At the weekend my mini-walks take on a bush flavour, rather than the week-day suburban stroll around Spud. On Sunday, I head up the hill onto Bullocky’s Hut Road, and turn left at the triangle just above the house. It’s a road I’ve taken many times over the years, but not recently: a walk in the present, but also into the past, and even the future. Times sometimes merge and sometimes tread their own paths.
In the present, there are lichen, juicy new red growth, a purple leaf and dew-speckled leaves; wrinkled boles of mature trees: viscous red sap oozing from wounded bark; a peeling that looks like a teddy bear with its tongue poked out; traces of burning; gracious tall trees; and bark and leaves caught in cobwebs or on twigs.

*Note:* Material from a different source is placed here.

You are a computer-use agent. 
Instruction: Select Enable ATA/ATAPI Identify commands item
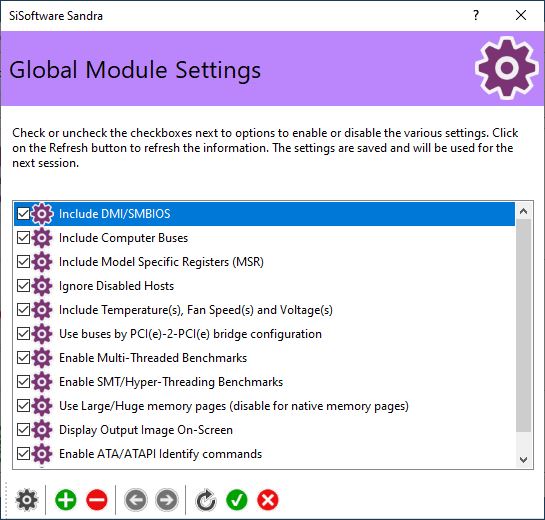264,454
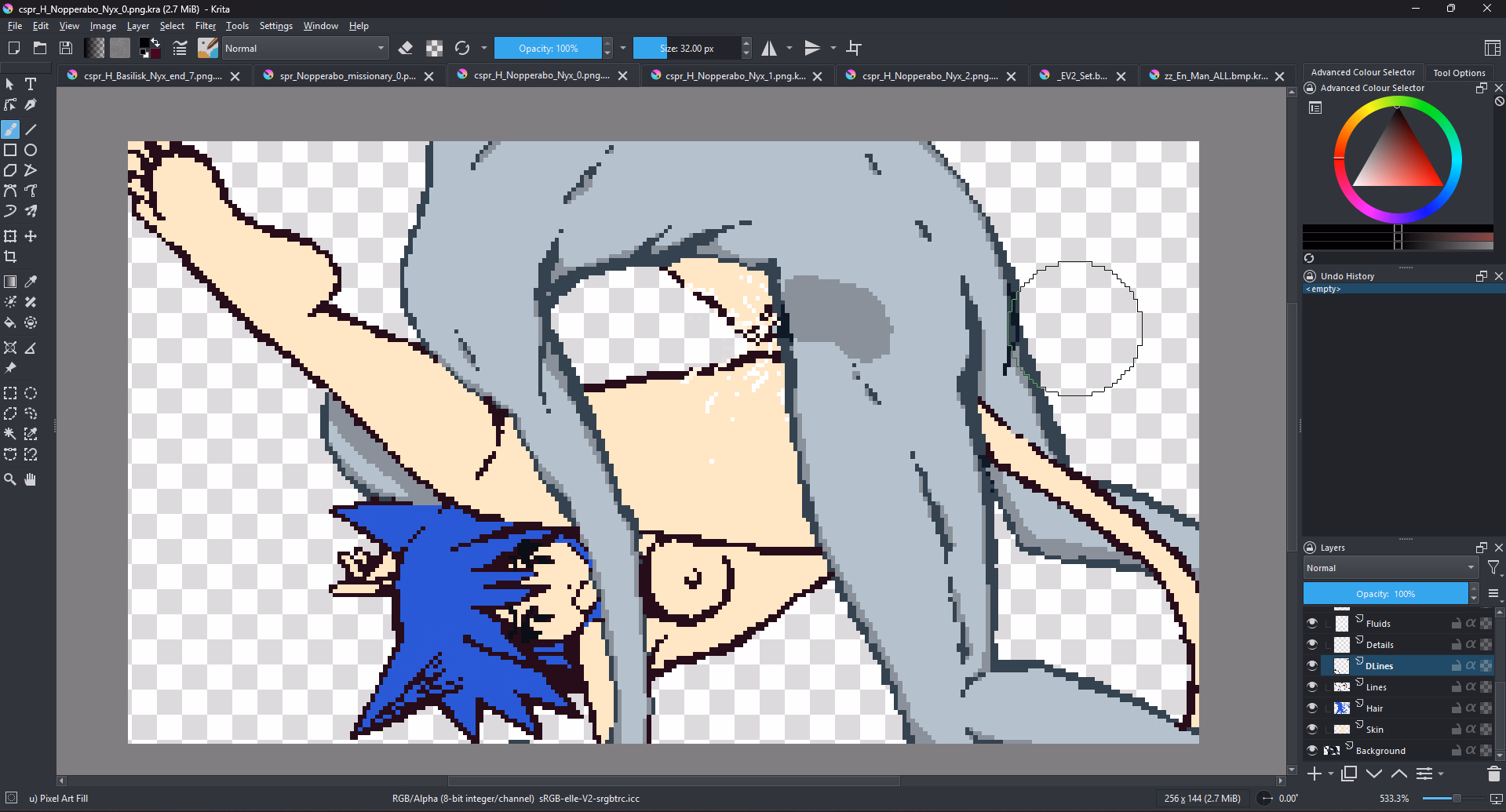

The past walks beside me. That one’s the gully where I used to visit a great grove of greenhood orchids, and where Rosemary, my orchid-spotting friend, found a caladenia. A bit further along is the hillside down which we used to bush-bash to the creek past a shy congregation of toothed helmet orchids and into the realm of the evil hooked walking-stick vines. There’s a wild cherry tree fountaining its veil over the view: I used to like sitting under it on my folding chair in the days when I was playing recorder – “not where I can hear you.”
Where the road begins its downhill journey, there’s a mini-forest of tall fading pink hyacinth orchids, still there amongst the burrawangs and spotted gums, still vigorously opposing a good photograph.
The future is visible too. Startling new growth springs from the black trunks of geebungs. Yellow posts, yellow dobs of paint on tree trunks, a blue plastic knot around a fallen trunk, a pink tie around the waist of a spotted gum, and bulldozer tracks are all reminders that the gully is under consideration as the site for a dam to store floodwaters.
The next day, the first of 2018, I walk again, this time continuing along Bullocky’s Hut Road. I set out in the company of a man and two dogs, but they are soon far ahead of me as I dawdle, trying to capture sun-struck cobwebs with dew still on them.
The peeling bark is irresistible and so are the wrinkly boles of the spotted gums, and the light-illuminated trunks.
I pass the Skype clearing, the turnoff to the steepness of the Big Dipper, the Eastern Standard Time meridian. When I reach the overgrown track down Dead Car Hill, memories swarm. Just there is where we saw our first greenhood orchids and identified them as pitcher plants: I remember poring over them with my new magnifying glass at the beginning of my long perving on the inner parts of plants. Further down the ridge, years ago, we entered a gully after very heavy rain: the creek rushed along between rocky banks draped with ferns, a vivid green spotted gum guarding the junction with a tributary.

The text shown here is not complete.